Hirono has previously declared that she believes Ford even before hearing either in testimony before the Committee. She also told all men everywhere to “shut up” and just stand with Ford. In her latest interview, Hirono was pressed on whether Kavanaugh has “the same presumption of innocence as anyone else in America?” For most people, the question would be an easy one to answer in the affirmative, Hirono demurred and declined to say that she would afford Kavanaugh this core presumption of the rule of law. She said that she would “put his denial in the context of everything that I know about him in terms of how he approaches his cases.” She said that she would consider his “ideological agenda” and her view that “he very much is against women’s reproductive choice.”
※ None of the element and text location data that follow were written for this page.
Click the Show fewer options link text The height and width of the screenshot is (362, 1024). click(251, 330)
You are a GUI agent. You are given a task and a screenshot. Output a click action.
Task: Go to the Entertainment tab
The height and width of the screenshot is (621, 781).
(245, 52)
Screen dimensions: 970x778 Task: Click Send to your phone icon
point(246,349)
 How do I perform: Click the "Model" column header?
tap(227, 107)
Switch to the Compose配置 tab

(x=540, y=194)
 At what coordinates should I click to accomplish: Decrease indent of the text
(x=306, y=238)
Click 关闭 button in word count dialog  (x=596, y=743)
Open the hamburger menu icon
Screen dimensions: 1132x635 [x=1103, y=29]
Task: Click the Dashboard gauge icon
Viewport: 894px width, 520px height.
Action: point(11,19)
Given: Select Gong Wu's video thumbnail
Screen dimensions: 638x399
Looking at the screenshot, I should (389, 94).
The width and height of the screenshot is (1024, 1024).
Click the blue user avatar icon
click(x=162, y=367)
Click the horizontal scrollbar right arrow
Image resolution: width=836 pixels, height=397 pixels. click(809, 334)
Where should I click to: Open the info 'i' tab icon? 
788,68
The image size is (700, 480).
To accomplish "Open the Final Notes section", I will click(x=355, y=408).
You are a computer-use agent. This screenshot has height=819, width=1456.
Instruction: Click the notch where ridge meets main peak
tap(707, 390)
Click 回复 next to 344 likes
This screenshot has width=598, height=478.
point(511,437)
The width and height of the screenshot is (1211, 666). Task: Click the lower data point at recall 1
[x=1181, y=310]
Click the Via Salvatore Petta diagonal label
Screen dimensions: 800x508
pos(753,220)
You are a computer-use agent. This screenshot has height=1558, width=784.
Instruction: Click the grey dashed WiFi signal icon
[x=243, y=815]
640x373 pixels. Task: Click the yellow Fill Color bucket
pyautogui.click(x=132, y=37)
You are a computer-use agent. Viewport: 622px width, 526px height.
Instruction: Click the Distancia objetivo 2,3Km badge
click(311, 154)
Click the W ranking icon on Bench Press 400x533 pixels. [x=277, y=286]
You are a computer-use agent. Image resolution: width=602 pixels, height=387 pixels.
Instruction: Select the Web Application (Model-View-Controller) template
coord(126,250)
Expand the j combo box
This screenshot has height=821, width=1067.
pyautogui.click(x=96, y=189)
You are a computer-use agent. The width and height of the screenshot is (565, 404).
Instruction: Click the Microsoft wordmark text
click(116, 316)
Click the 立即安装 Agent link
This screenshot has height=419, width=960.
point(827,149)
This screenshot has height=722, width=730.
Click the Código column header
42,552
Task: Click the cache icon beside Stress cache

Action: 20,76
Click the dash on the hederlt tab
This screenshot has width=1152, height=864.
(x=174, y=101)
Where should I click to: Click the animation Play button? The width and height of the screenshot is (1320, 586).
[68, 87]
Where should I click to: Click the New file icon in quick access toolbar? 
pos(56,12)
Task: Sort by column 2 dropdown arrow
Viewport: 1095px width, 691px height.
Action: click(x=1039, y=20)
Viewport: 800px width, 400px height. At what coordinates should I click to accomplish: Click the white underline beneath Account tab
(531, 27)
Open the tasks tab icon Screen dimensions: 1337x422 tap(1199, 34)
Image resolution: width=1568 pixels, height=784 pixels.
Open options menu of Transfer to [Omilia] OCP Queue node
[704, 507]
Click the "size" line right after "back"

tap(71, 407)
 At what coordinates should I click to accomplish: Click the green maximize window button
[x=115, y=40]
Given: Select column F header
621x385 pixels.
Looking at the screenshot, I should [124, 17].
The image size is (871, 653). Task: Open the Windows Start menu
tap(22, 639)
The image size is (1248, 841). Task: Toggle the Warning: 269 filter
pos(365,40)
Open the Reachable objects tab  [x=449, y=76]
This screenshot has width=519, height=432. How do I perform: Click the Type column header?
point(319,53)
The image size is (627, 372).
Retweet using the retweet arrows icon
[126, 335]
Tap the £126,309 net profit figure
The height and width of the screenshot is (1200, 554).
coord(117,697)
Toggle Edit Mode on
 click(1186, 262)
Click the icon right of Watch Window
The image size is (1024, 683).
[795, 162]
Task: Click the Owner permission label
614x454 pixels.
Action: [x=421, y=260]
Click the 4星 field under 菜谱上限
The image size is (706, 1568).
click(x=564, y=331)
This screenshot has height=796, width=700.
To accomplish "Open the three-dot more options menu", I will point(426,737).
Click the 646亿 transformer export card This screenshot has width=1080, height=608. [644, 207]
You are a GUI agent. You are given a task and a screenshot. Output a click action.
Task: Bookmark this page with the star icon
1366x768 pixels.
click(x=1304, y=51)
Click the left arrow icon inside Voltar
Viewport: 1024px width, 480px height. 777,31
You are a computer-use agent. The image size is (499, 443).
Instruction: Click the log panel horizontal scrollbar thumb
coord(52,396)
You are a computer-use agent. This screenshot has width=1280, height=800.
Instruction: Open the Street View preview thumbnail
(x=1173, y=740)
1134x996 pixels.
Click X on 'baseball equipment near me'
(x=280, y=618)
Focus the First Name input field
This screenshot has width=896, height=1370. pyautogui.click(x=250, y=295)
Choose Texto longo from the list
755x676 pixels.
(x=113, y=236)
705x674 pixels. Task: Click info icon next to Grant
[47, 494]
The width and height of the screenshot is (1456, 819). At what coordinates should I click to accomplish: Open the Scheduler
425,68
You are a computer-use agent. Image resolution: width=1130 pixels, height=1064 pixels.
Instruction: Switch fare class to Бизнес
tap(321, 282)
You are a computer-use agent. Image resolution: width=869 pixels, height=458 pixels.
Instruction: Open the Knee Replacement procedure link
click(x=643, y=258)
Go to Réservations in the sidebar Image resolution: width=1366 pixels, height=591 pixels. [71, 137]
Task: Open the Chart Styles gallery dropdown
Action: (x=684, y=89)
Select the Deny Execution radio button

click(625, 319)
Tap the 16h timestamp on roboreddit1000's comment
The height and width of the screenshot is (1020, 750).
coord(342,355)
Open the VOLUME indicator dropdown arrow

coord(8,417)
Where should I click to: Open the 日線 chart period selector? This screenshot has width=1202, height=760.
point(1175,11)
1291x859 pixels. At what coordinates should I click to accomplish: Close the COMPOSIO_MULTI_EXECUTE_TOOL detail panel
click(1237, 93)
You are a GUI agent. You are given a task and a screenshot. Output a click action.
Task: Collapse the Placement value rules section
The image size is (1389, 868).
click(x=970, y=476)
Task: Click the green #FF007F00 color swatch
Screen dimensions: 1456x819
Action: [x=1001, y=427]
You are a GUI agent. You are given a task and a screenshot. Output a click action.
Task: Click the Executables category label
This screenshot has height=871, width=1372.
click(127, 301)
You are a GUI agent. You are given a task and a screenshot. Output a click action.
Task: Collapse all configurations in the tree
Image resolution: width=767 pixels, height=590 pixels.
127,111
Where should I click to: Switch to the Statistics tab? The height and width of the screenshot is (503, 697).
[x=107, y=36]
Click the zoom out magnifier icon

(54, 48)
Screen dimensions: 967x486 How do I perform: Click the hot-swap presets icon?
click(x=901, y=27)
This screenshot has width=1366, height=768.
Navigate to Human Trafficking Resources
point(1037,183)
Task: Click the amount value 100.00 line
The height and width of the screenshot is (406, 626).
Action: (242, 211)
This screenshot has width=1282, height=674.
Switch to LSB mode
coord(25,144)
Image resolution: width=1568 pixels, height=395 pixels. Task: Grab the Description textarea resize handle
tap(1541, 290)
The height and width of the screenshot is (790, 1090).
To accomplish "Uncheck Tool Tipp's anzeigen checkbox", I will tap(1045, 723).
Hirono’s mixing of factual with ideological considerations further degrades a process that is already deeply undermined by last minute allegations and partisan bickering. It is also curious to see a senator tie credibility on sexual misconduct to one’s view of Roe v. Wade. Bill Clinton, Harvey Weinstein, Matt Lauer, Al Franken and others were all reportedly pro-choice but also labeled as abusers.

Such a reference to an accused’s political or ideological views by a judge would be viewed as the basis for a mandatory recusal for bias. It is entirely immaterial how one views constitutional rights in whether they should be believed in denying the commission of a crime.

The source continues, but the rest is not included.